The Road to War: America, 1914-1917
by
[Houghton Mifflin, $3.00]
WALTER MILLIS was just old enough to get into uniform before the World War ended and, of course, only knew the Spanish-American War as something that had happened before he was born and about which odd tales lingered to intrigue him as a child. Yet in The Martial Spirit he wrote the best book in existence about the affair of 1898. As an editorial writer for the Herald Tribune, too, his articles upon world affairs have won him recognition as one of the ablest American commentators on international affairs.
What Millis says about events in Europe and in Asia is always sane, objective, and valuable. Possessing, himself, the rare gift of detachment, he is thus qualified to pass judgment upon others, and this he has done in a new book which examines the steps by which the United States moved to war between 1914 and 1917. At a moment when a new European war is visibly making, the volume has obvious timeliness, as it also possesses the merit of documentation and the charm of good writing.
Tracing the gradual evolution of American policy from neutrality to belligerency, Millis finds the phenomenon quite incomprehensible.

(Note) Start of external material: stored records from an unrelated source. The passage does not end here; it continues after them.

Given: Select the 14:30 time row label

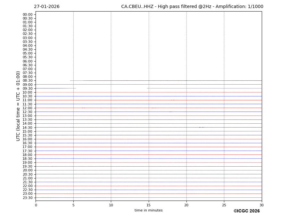Looking at the screenshot, I should tap(28, 128).
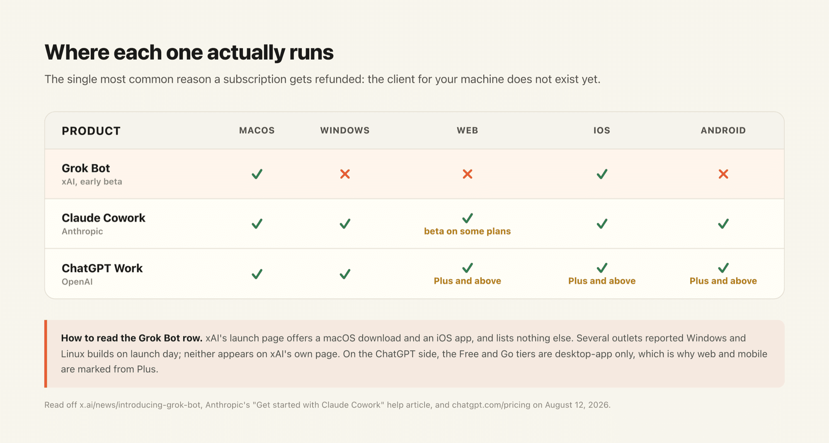This screenshot has height=443, width=829.
Task: Click Grok Bot's Web red cross
Action: tap(468, 174)
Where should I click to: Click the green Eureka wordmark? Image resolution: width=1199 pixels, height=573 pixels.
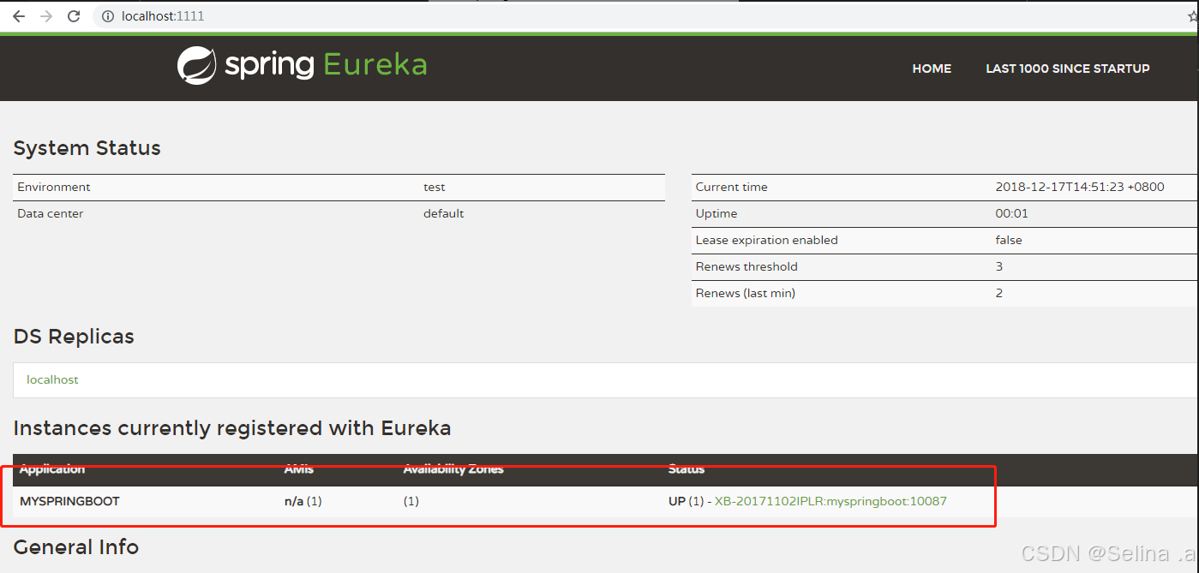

Judging our generation by the standard of his own, he can only explain what happened as due to the skill of British propaganda, the instinctive sympathy with British ideas of one section of our public men and editors and the absence of critical sense on the part of others. Quoting from an editorial of mine on July 25, 1914, he notes with regret my later lapse from scientific objectivity to partisanship.
All that, Millis says is true, but what he misses is the cumulative effect upon a contemporary American mind of German deeds. For him the invasion of Belgium, the sinking of the Lusitania, the sacking of Louvain, are military episodes, which he sees as one whose foreground is the post-war period and whose background is the war itself. His is the hard-boiled appraisal of a generation whose experience has had little to do with the liberal ideas and ideals of the pre-war era. What happened he sees clearly and coolly. What the effect of these events was upon those who felt their impact immediately he cannot understand.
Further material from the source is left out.